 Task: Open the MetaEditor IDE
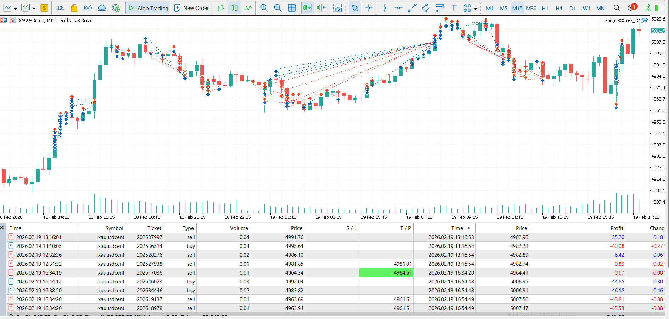(x=60, y=8)
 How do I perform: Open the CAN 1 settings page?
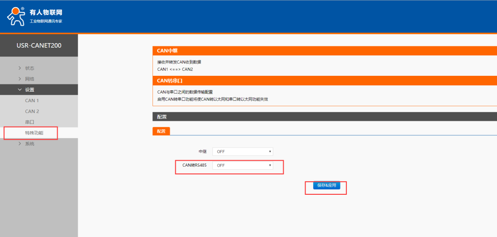[32, 100]
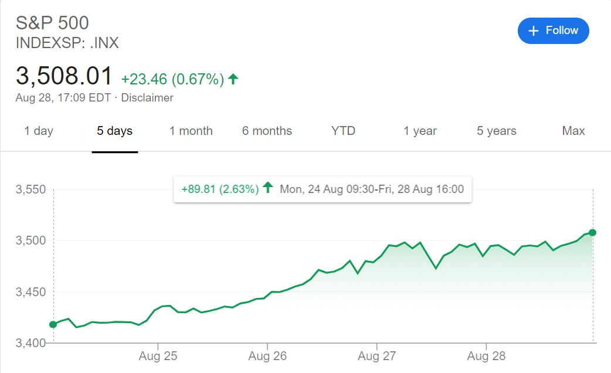The image size is (611, 373).
Task: Select the starting data point on the chart line
Action: click(x=53, y=324)
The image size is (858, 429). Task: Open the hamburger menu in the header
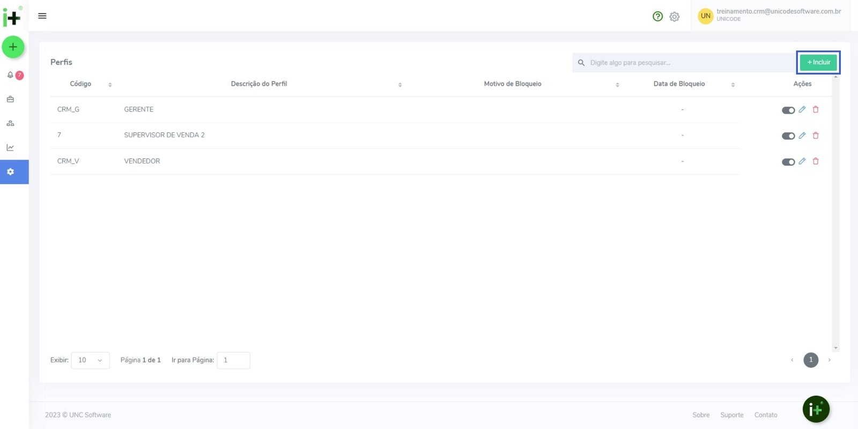42,16
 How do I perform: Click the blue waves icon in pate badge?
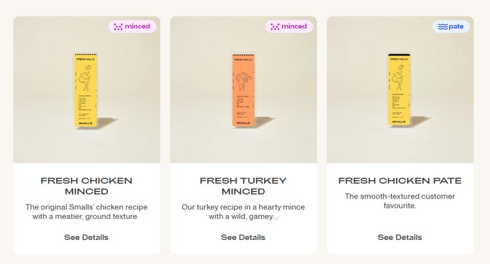(442, 27)
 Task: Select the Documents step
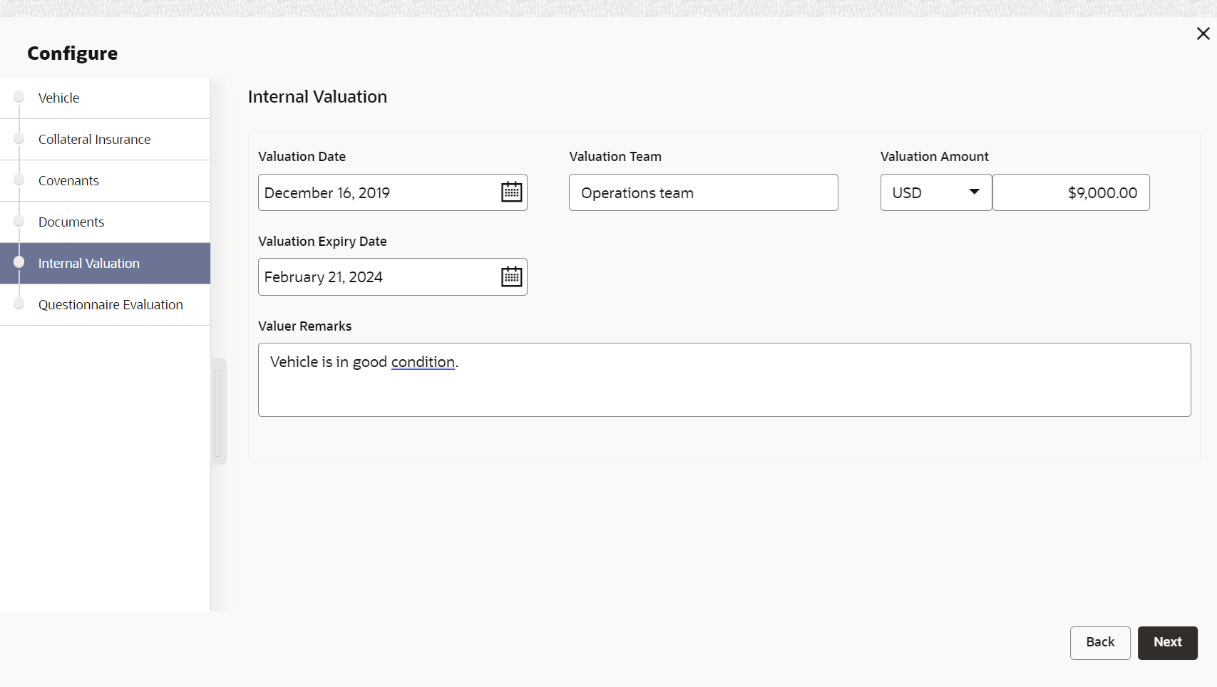pos(71,222)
==========
▶ [Work instructions]:
From the line containing "How do I perform: Open" to the end of the data above, give those lines again verbatim, with both endpoints included and no images.

▶ [Result of the task]:
 How do I perform: Open the CAN 1 settings page?
[32, 100]
The image size is (611, 373).
Task: Select the starting data point on the chart line
Action: click(x=53, y=324)
The image size is (858, 429). Task: Open the hamburger menu in the header
42,16
 How do I perform: Click the blue waves icon in pate badge?
(442, 27)
 Task: Select the Documents step
pos(71,222)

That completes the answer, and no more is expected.